Task prompt: Can you give the material below again with "dropdown" replaced by "drop-down menu" throughout and nothing else changed?

Entries provided:
## Start

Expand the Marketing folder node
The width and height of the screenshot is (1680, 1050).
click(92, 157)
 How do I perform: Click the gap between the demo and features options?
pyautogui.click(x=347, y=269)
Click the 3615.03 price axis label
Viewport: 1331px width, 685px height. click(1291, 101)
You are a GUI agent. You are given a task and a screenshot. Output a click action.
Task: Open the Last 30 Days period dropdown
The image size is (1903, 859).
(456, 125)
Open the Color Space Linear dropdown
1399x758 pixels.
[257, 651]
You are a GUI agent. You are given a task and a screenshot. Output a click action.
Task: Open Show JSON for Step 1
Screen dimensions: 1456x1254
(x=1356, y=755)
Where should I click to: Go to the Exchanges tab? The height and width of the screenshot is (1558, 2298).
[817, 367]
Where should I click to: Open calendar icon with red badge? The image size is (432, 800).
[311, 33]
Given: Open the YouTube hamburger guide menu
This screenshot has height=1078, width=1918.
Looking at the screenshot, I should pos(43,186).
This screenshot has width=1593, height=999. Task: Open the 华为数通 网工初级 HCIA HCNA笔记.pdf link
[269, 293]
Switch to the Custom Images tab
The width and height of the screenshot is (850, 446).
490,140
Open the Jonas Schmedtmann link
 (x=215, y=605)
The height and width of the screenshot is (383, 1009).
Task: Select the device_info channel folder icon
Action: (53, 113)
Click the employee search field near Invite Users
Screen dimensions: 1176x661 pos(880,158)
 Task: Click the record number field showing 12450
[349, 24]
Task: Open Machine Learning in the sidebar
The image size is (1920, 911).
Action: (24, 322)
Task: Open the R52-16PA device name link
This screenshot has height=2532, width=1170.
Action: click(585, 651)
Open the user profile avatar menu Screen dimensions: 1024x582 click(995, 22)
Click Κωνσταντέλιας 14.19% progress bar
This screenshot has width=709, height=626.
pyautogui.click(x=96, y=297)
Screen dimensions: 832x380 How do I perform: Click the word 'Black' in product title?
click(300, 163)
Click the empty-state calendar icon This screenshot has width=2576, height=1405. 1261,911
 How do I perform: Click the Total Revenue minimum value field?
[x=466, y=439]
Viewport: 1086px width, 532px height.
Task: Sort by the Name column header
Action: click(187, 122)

## End

Complete response:
Expand the Marketing folder node
The width and height of the screenshot is (1680, 1050).
click(92, 157)
 How do I perform: Click the gap between the demo and features options?
pyautogui.click(x=347, y=269)
Click the 3615.03 price axis label
Viewport: 1331px width, 685px height. click(1291, 101)
You are a GUI agent. You are given a task and a screenshot. Output a click action.
Task: Open the Last 30 Days period drop-down menu
The image size is (1903, 859).
(456, 125)
Open the Color Space Linear drop-down menu
1399x758 pixels.
[257, 651]
You are a GUI agent. You are given a task and a screenshot. Output a click action.
Task: Open Show JSON for Step 1
Screen dimensions: 1456x1254
(x=1356, y=755)
Where should I click to: Go to the Exchanges tab? The height and width of the screenshot is (1558, 2298).
[817, 367]
Where should I click to: Open calendar icon with red badge? The image size is (432, 800).
[311, 33]
Given: Open the YouTube hamburger guide menu
This screenshot has height=1078, width=1918.
Looking at the screenshot, I should pos(43,186).
This screenshot has width=1593, height=999. Task: Open the 华为数通 网工初级 HCIA HCNA笔记.pdf link
[269, 293]
Switch to the Custom Images tab
The width and height of the screenshot is (850, 446).
490,140
Open the Jonas Schmedtmann link
 (x=215, y=605)
The height and width of the screenshot is (383, 1009).
Task: Select the device_info channel folder icon
Action: (53, 113)
Click the employee search field near Invite Users
Screen dimensions: 1176x661 pos(880,158)
 Task: Click the record number field showing 12450
[349, 24]
Task: Open Machine Learning in the sidebar
The image size is (1920, 911).
Action: (24, 322)
Task: Open the R52-16PA device name link
This screenshot has height=2532, width=1170.
Action: click(585, 651)
Open the user profile avatar menu Screen dimensions: 1024x582 click(995, 22)
Click Κωνσταντέλιας 14.19% progress bar
This screenshot has width=709, height=626.
pyautogui.click(x=96, y=297)
Screen dimensions: 832x380 How do I perform: Click the word 'Black' in product title?
click(300, 163)
Click the empty-state calendar icon This screenshot has width=2576, height=1405. 1261,911
 How do I perform: Click the Total Revenue minimum value field?
[x=466, y=439]
Viewport: 1086px width, 532px height.
Task: Sort by the Name column header
Action: click(187, 122)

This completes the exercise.